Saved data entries
- Opening Delimiter -

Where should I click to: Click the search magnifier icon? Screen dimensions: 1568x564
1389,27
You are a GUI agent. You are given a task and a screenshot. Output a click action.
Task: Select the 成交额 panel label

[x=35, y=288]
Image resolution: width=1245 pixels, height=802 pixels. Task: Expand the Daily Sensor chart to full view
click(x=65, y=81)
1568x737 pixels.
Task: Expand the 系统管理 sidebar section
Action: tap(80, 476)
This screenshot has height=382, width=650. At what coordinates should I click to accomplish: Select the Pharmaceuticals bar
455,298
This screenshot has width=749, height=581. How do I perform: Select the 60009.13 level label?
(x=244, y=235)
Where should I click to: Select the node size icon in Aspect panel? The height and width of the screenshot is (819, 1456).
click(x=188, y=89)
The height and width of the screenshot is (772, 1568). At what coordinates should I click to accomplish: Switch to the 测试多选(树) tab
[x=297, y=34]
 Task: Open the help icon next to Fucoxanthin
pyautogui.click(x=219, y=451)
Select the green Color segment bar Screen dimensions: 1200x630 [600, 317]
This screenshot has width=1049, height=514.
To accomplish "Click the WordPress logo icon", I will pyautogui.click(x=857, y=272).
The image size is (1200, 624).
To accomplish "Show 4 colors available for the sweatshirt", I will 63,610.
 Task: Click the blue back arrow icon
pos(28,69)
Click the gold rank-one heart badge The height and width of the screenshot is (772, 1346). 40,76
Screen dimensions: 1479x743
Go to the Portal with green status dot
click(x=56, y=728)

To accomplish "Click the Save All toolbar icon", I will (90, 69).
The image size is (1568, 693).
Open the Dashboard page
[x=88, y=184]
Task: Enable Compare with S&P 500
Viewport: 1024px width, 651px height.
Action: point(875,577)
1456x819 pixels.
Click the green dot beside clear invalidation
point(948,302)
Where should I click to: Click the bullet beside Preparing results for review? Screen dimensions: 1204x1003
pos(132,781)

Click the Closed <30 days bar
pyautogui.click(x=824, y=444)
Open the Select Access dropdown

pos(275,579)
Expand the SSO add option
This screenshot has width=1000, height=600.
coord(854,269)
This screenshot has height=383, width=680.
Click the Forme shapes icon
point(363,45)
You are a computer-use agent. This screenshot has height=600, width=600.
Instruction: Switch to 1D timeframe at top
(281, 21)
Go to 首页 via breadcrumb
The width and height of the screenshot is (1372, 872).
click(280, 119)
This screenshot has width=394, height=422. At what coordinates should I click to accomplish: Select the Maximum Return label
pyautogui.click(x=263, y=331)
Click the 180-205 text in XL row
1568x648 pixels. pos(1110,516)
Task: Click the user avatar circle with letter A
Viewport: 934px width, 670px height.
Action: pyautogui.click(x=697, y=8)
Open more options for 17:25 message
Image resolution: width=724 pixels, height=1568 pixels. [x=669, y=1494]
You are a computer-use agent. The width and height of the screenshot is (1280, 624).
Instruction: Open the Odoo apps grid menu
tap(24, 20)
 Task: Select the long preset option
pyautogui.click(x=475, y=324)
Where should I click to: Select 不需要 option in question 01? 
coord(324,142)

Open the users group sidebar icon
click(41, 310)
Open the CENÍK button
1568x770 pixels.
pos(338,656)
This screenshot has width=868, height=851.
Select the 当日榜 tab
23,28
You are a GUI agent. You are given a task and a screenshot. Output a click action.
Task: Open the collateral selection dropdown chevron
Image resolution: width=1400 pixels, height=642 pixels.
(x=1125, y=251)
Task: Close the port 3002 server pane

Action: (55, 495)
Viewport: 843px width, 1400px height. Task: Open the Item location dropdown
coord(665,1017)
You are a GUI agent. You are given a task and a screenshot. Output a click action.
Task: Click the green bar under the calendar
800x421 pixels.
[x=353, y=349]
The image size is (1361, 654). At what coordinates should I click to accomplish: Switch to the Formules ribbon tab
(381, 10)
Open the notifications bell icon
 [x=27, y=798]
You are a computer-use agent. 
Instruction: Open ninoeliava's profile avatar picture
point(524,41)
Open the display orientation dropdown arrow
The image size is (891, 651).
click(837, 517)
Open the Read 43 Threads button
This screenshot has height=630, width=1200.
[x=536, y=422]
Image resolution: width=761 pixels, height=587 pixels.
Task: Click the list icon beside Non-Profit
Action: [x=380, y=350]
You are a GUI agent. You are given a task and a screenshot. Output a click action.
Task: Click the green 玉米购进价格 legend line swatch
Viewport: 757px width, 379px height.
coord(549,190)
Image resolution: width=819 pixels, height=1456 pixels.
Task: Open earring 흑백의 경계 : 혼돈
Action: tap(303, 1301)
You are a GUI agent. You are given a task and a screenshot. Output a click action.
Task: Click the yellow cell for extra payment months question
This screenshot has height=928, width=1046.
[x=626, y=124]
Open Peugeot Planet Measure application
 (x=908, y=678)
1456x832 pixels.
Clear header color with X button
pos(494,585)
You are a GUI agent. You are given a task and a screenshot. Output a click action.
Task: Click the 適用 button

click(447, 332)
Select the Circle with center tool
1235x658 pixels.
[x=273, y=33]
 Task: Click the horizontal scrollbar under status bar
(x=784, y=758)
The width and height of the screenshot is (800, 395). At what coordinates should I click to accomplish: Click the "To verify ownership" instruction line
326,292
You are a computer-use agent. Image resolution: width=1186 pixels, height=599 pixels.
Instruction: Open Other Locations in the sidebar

- Closing Delimiter -

> _Aim of the task_
Write down how many lines of the data above contain the word "will", with nothing else.

> _Problem solution_
3